[Collected data]
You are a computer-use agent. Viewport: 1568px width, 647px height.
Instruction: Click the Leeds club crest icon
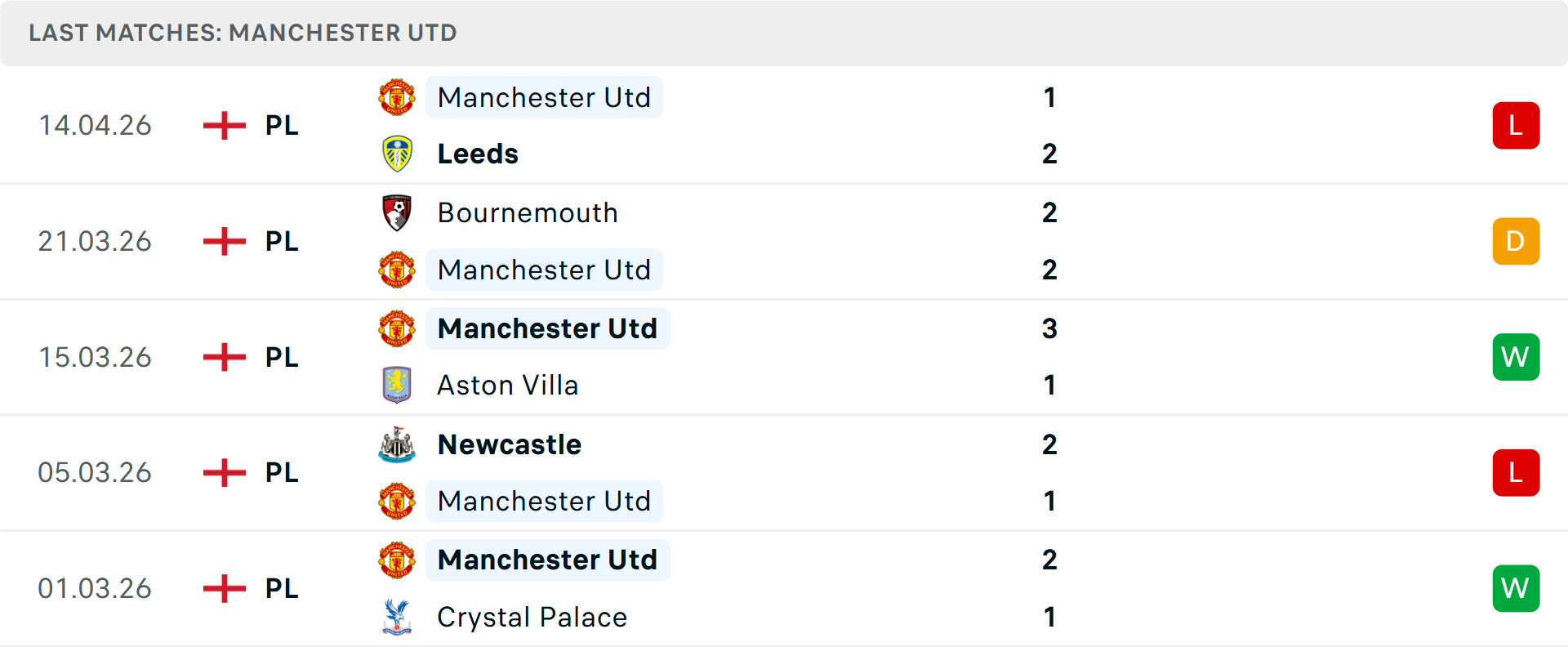(397, 154)
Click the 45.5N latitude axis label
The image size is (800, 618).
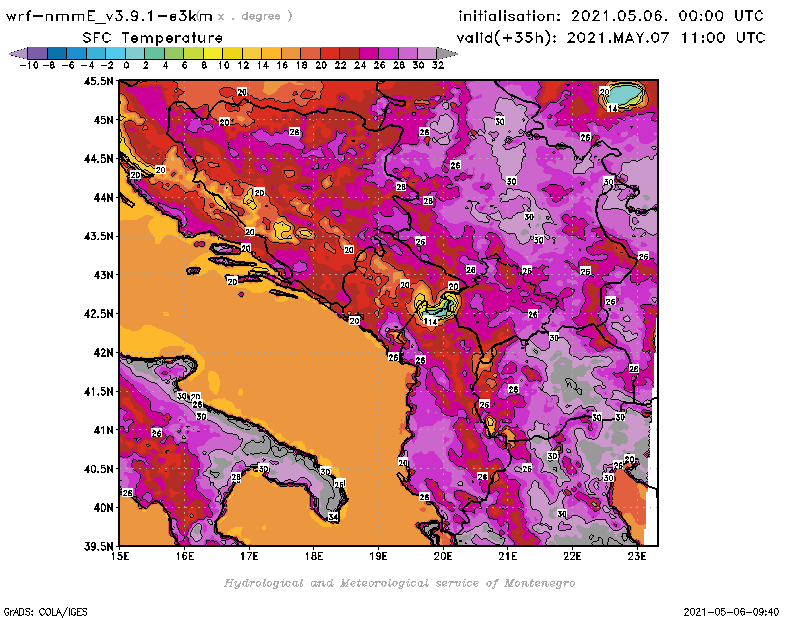[96, 81]
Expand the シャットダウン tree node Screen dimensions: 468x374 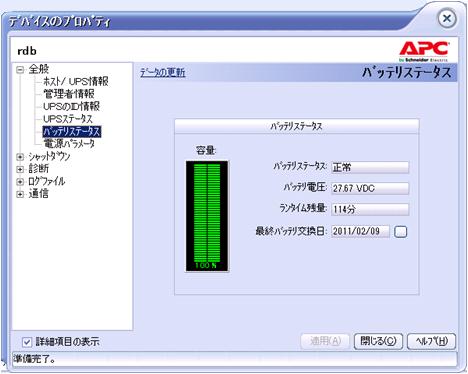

• [Task requirements] None of the pictures should be carried over when the data above is transcribed exactly.

• [Exercise result]
You are a computer-use agent. Viewport: 1568px width, 647px height.
Instruction: Click the Leeds club crest icon
(397, 154)
Click the 45.5N latitude axis label
The image size is (800, 618).
[96, 81]
Expand the シャットダウン tree node Screen dimensions: 468x374 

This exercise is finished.